A metabolic switch toward lipid use in glycolytic muscle is an early pathologic event in a mouse model of amyotrophic lateral sclerosis

Lavinia Palamiuc, Anna Schlagowski, Shyuan T Ngo, Aurelia Vernay, Sylvie Dirrig-Grosch, Alexandre Henriques, Anne-Laurence Boutillier, Joffrey Zoll, Andoni Echaniz-Laguna, Jean-Philippe Loeffler, Frédérique René

Amyotrophic lateral sclerosis (ALS) is the most common fatal motor neuron disease in adults. Numerous studies indicate that ALS is a systemic disease that affects whole body physiology and metabolic homeostasis. Using a mouse model of the disease (SOD1(G86R)), we investigated muscle physiology and motor behavior with respect to muscle metabolic capacity. We found that at 65 days of age, an age described as asymptomatic, SOD1(G86R) mice presented with improved endurance capacity associated with an early inhibition in the capacity for glycolytic muscle to use glucose as a source of energy and a switch in fuel preference toward lipids. Indeed, in glycolytic muscles we showed progressive induction of pyruvate dehydrogenase kinase 4 expression. Phosphofructokinase 1 was inhibited, and the expression of lipid handling molecules was increased.
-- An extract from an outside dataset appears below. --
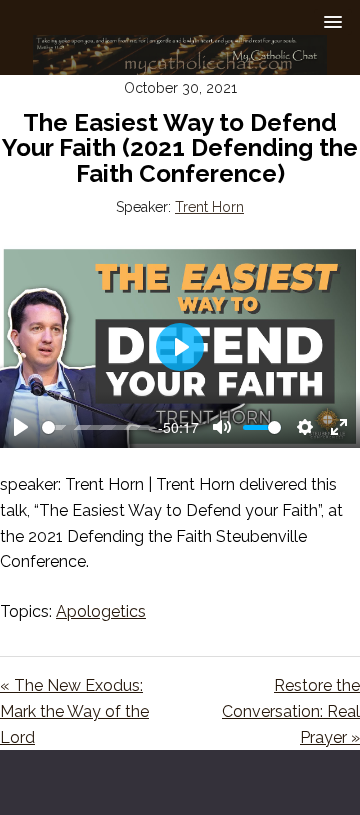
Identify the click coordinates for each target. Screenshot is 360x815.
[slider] (96, 427)
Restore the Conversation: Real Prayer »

This mechanism represents a chronic pathologic alteration in muscle metabolism that is exacerbated with disease progression. Further, inhibition of pyruvate dehydrogenase kinase 4 activity with dichloroacetate delayed symptom onset while improving mitochondrial dysfunction and ameliorating muscle denervation. In this study, we provide the first molecular basis for the particular sensitivity of glycolytic muscles to ALS pathology.